Nach der somit ausreichenden summarischen Prüfung der Sach- und Rechtslage liegen die Voraussetzungen der begehrten einstweiligen Anordnung nicht vor. Es fehlt bereits ein Anordnungsanspruch.

Nach § 40 Abs 2 Sozialgesetzbuch Fünftes Buch (SGB V) kann die Krankenkasse stationäre Rehabilitation mit Unterkunft und Verpflegung in einer Rehabilitationseinrichtung erbringen, sofern eine Leistung nach Abs 1 nicht ausreicht. Wie sich aus diesem Verweis auf § 40 Abs 1 SGB V sowie der dortigen Bezugnahme auf § 11 Abs 2 SGB V ergibt, setzt der geltend gemacht Anspruch tatbestandlich ua voraus, dass die begehrte Maßnahme aus medizinischen Gründen erforderlich ist, um eine Behinderung oder Pflegebedürftigkeit abzuwenden, zu beseitigen, zu mindern, auszugleichen, ihre Verschlimmerung zu verhüten oder ihre Folgen zu mildern. Ferner ist notwendig, dass die vorgenannten Ziele nicht bereits durch eine ambulante Rehabilitation erreicht werden können, die ihrerseits nur dann erbracht werden darf, wenn eine ambulante Krankenbehandlung nicht ausreicht.
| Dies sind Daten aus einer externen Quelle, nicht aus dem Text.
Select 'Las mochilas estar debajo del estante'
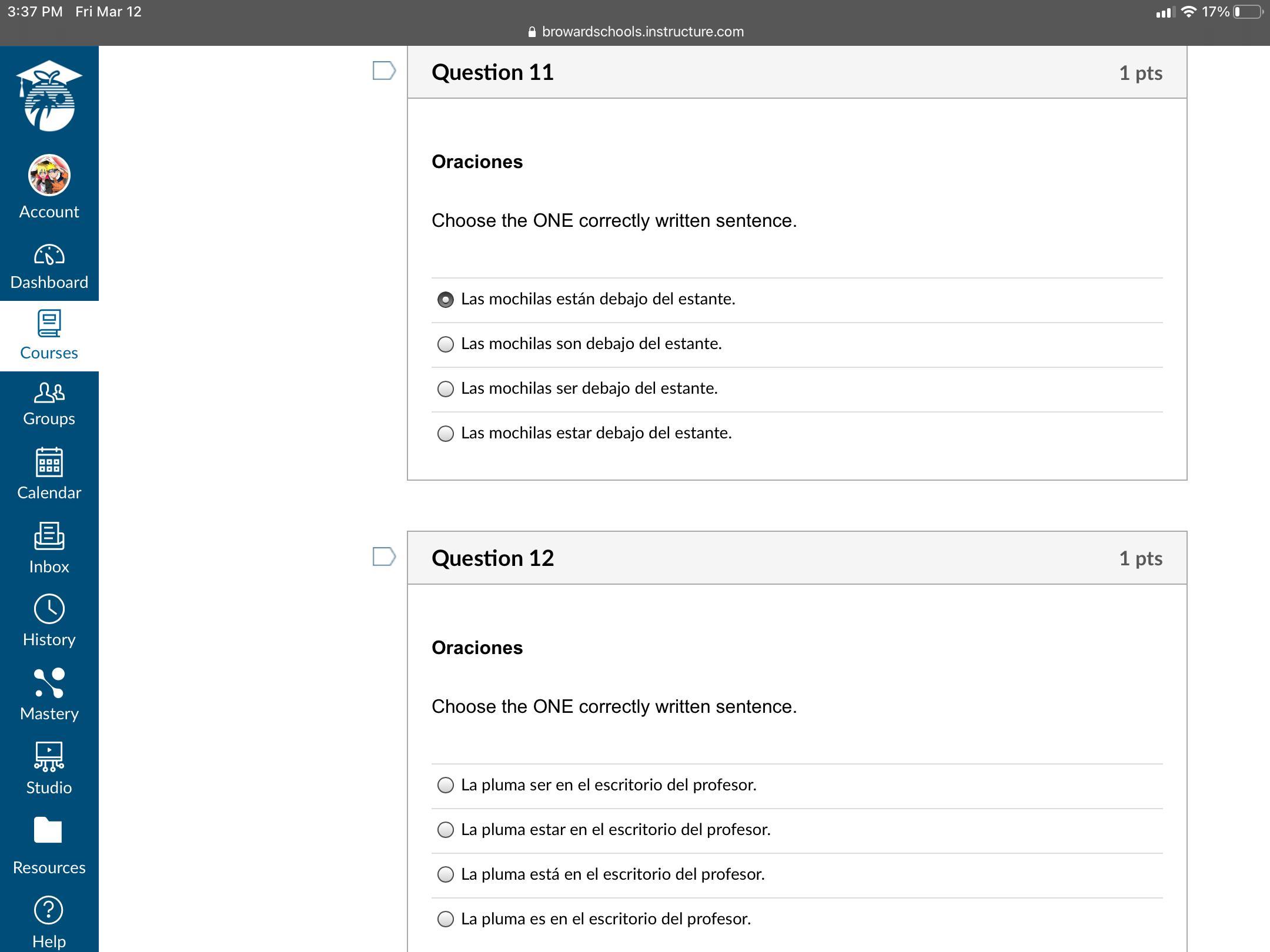 [446, 434]
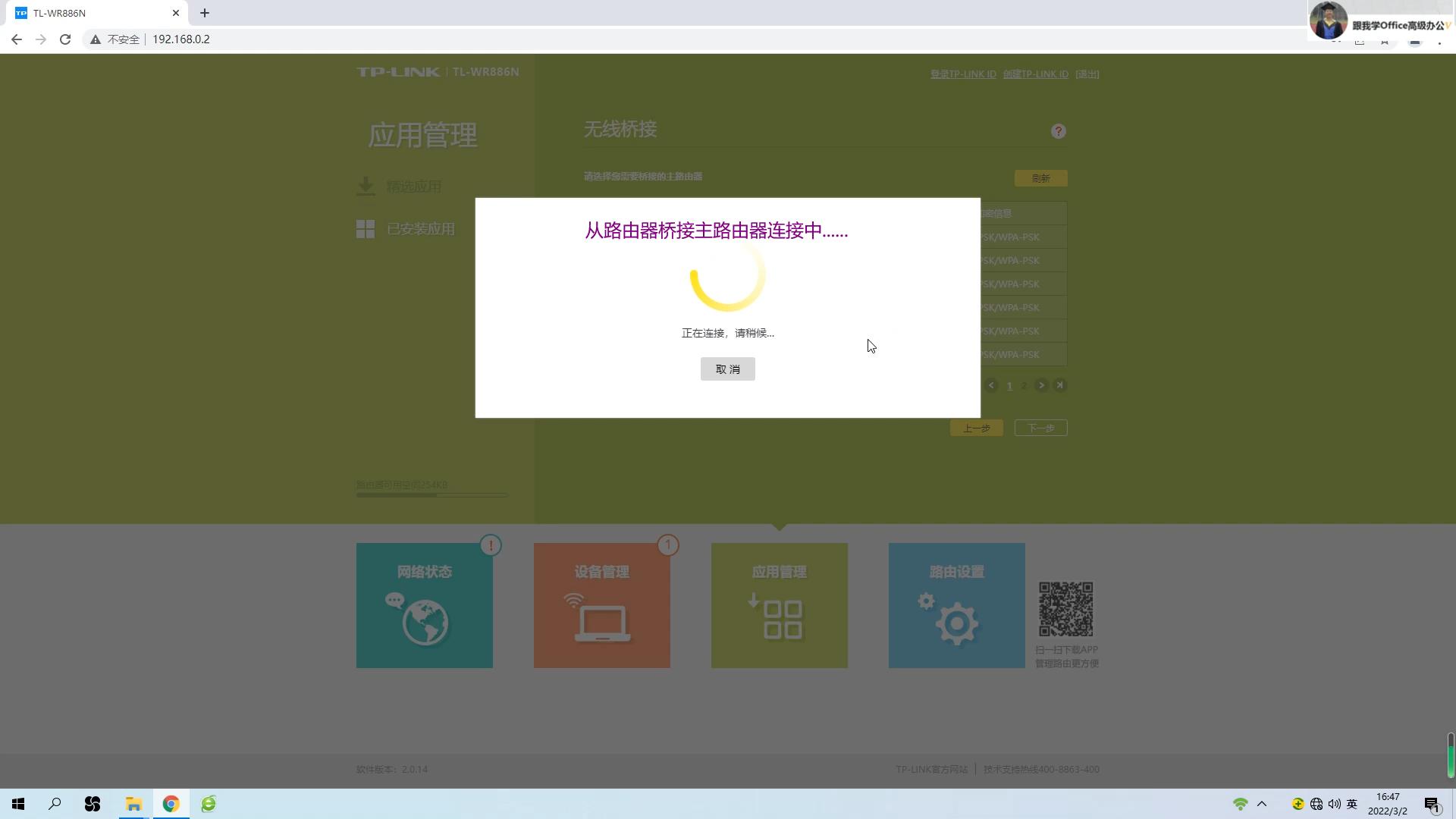The height and width of the screenshot is (819, 1456).
Task: Click the 登录TP-LINK ID link
Action: pyautogui.click(x=962, y=74)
Die Notwendigkeit einer stationären Rehabilitationsmaßnahme ergibt sich nach derzeitigem Sachstand nicht. Den aktenkundigen ärztlichen Unterlagen kann nicht entnommen werden, dass ambulante Maßnahmen zur Behandlung der Gangstörungen und der Schwindel- und Gleichgewichtssymptomatik nicht ausreichen und gerade die stationäre Erbringung erforderlich ist. Insbesondere erfolgt derzeit keine adäquate Behandlung des Diabetes mellitus, auch eine regelmäßige orthopädische Behandlung liegt nach den von Dr J. dem SG übersandten Arztbriefen nicht vor. Im Übrigen hat Dr J., der eine stationäre Reha stark befürwortet, auf die entsprechende Beweisfrage des SG geantwortet, dass auch eine ambulante Behandlung am Wohnort ausreichend sei. Der Antragsteller selbst stellt im Rahmen seines Antrags auf gerichtlichen Eilrechtsschutz die bestehende Harninkontinenz II/III Grades in den Vordergrund. Insoweit hat Dr F. vom MDK schlüssig und nachvollziehbar ausgeführt, dass hier eine intensive Beckenbodengymnastik erforderlich ist, eine stationäre Maßnahme darüber hinaus aber keine zusätzliche nachhaltige Besserung erwarten lässt. Entsprechende Übungen kann der Antragsteller zu Hause durchführen. Ein krankengymnastisches Übungsprogramm zur Stärkung der Beckenbodenmuskulatur wurde während der Reha-Maßnahmen im Parksanatorium A. bereits erarbeitet, wie sich etwa dem Entlassungsbericht vom 07.02.2007 entnehmen lässt. Nach alledem steht derzeit zunächst noch die ambulante Behandlung der Erkrankungen des Antragstellers im Vordergrund. Unabhängig von der hier vorgenommenen vorläufigen Einschätzung bleibt die genaue Prüfung dem Hauptsacheverfahren vorbehalten.

Die Kostenentscheidung beruht auf § 193 SGG.

Dieser Beschluss ist unanfechtbar (§ 177 SGG).